Why did our species survive when Neanderthals and all other human species went extinct? The theories are many, and now there's a new contribution to the pile: maybe our early childcare was more nurturing. The new theory presented Thursday in Scientific Reports is based on the state of dental enamel in Neanderthals living 400,000 and 40,000 years ago, and modern humans from 50,000 to 12,000 years ago. The study by Laura Sophia Limmer and Sireen El Zaatari of Germany's University of Tübingen and colleagues analyzed teeth from 74 Neanderthals and 102 modern humans living in Upper Paleolithic Europe.

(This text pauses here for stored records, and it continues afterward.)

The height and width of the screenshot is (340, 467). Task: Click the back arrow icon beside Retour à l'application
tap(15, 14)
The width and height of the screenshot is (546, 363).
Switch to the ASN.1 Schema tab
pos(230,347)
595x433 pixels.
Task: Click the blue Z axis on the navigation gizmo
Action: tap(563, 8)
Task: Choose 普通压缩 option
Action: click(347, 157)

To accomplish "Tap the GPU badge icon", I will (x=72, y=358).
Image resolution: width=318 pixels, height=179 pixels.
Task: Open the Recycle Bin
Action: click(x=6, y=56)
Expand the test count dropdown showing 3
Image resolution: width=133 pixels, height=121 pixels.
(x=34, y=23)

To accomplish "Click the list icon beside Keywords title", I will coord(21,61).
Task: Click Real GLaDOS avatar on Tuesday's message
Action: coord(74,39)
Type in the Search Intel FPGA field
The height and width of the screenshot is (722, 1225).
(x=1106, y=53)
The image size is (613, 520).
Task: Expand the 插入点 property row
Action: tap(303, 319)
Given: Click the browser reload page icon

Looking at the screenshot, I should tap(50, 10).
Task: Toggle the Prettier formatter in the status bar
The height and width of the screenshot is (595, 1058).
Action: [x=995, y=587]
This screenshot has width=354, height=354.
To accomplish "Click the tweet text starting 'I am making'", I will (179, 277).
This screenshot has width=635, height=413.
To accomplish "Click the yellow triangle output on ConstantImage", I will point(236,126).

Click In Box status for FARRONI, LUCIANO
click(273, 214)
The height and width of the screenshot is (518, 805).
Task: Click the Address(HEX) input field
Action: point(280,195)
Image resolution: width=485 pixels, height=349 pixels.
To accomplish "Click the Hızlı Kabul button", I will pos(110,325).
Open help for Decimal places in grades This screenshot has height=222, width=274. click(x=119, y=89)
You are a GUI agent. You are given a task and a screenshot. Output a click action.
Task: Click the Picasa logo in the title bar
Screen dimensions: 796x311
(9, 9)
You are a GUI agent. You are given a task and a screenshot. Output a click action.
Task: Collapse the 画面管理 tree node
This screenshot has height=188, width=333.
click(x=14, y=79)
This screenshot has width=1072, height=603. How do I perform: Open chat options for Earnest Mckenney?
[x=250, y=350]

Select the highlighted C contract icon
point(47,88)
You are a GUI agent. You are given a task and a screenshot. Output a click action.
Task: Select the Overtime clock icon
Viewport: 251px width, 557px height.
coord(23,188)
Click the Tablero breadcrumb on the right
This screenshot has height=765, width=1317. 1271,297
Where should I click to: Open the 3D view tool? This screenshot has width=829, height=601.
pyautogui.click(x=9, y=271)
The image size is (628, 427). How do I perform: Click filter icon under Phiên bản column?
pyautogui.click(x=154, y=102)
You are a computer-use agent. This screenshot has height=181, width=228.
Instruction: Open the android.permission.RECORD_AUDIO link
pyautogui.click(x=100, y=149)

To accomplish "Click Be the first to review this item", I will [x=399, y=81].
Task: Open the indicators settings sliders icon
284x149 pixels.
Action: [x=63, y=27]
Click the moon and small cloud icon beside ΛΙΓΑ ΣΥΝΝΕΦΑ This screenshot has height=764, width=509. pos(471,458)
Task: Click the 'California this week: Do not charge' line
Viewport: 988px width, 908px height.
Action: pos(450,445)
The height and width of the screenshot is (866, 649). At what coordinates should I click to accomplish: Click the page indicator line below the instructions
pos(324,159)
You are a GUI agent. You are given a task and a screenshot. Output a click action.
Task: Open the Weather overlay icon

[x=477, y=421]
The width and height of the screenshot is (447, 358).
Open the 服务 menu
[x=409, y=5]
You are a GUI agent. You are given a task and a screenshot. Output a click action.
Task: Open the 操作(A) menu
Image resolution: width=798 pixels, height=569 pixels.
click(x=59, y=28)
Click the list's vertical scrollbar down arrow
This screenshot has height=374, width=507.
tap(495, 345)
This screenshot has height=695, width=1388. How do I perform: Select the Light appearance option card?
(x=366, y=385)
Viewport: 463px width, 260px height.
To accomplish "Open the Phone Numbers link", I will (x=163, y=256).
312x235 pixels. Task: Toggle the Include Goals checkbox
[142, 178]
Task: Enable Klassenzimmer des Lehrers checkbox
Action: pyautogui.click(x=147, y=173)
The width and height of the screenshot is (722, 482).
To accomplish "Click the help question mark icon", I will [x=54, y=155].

Our adult teeth start developing during our infancy. The new thesis is predicated on the quality of our adult dental enamel being a factor not only of heredity but environment too: the care we are given in early childhood. To oversimplify a tad, the better we are fed, the better our enamel is and the more resilient our teeth are to decay and breakage.

There are caveats. Defective enamel formation , aka hypoplasia, appearing as horizontal grooves of thinner enamel on our permanent teeth, may be caused by bad genes and/or sickness such as respiratory diseases and even chicken pox, especially when combined with toxic environmental factors such as secondary hearth or cigarette smoke. But crucially to the new paper, enamel flaws may also be caused by calcium deficiency and malnutrition in childhood.

The temporal overlap between the sampled Neanderthals (400,000 to 40,000 years ago) vers.